Paramilitary men, most of them masked in black, had been deployed on key crossings and thoroughfares, as a prelude to the strict restrictions, the government’s euphemism for undeclared curfew, sure to be clamped on Srinagar, and most probably in other districts also, tomorrow.
On Thursday, a heavy deployment of the police and the paramilitary forces had kept a severe check on civilian movement in several old city areas, while the commercial hub of Srinagar remained totally shuttered along with the other main business centers of the valley.
Private vehicles plied without let or hindrance in city areas free of restrictions, while the uptown Rambagh quarter was rocked with violence once again as the forces went into action against stone-pelting protestors.
Almost all districts witnessed a shut down of commercial activity, government offices, schools and public transport, though the impact was reported to have been partial in Budgam.
This was the 28th time since unrest flared up at civilian killings in June that the valley was brought to a standstill either by hartal or by curfew in response to the Hurriyat (G)’s ongoing “Quit Kashmir” campaign.
In the Baramulla town of north Kashmir, angry crowds blocked the railway track and disrupted rail traffic, the first such hold-up caused by protestors in Kashmir.

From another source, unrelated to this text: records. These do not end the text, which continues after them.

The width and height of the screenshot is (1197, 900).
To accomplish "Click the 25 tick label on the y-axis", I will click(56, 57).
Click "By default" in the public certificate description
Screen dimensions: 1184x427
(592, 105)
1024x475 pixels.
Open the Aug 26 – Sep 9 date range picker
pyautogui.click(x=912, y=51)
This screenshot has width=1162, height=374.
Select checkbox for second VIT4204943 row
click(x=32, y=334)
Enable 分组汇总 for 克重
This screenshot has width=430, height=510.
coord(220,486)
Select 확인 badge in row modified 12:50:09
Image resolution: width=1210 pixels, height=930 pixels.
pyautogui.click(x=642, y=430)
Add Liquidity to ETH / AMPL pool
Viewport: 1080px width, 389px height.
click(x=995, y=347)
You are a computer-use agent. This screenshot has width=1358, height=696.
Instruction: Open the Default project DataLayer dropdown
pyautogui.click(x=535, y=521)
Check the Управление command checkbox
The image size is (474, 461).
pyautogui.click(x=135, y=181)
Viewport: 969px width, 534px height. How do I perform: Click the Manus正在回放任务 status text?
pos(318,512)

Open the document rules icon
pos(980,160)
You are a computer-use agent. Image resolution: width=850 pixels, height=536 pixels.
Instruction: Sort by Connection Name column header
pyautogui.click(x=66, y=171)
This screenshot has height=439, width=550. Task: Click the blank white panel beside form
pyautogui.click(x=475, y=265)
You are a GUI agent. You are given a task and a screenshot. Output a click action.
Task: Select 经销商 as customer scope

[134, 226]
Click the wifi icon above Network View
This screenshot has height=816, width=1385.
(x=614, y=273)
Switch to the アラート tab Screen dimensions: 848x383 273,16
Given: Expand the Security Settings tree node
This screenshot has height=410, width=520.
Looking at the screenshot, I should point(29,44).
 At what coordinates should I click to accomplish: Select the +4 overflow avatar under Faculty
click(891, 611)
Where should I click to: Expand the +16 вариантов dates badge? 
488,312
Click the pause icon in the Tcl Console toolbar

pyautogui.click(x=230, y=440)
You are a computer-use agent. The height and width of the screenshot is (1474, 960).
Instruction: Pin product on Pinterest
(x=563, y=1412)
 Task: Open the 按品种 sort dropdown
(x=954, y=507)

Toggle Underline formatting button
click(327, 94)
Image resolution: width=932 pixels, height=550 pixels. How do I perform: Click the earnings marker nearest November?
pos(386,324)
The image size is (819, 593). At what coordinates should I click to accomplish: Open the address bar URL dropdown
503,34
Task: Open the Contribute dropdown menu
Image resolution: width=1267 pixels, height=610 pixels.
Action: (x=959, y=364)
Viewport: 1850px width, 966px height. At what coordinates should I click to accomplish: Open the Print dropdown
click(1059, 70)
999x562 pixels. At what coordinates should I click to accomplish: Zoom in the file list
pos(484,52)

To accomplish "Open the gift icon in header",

Reports said that the crowds used an electricity pole across the track to halt the movement of the daily train running between north and south Kashmir.
Parts of the old town and the Azad Gunj and Cement Bridge localities witnessed clashes between protestors and the government forces after people tried to take out processions, but the violence crowds were broken up with cane charges and tear gas, leading to injures to half-a-dozen people, one them struck in the leg by a smoke shell.
Angry crowds attacked a government school in Bagh Mahtab on the outskirts of Srinagar after it was found to be functioning in the morning.
Several school-kids fainted due to the furious stone-pelting, and one girl, Urooj, a student of class 8, had to be rushed to a nearby hospital unconscious.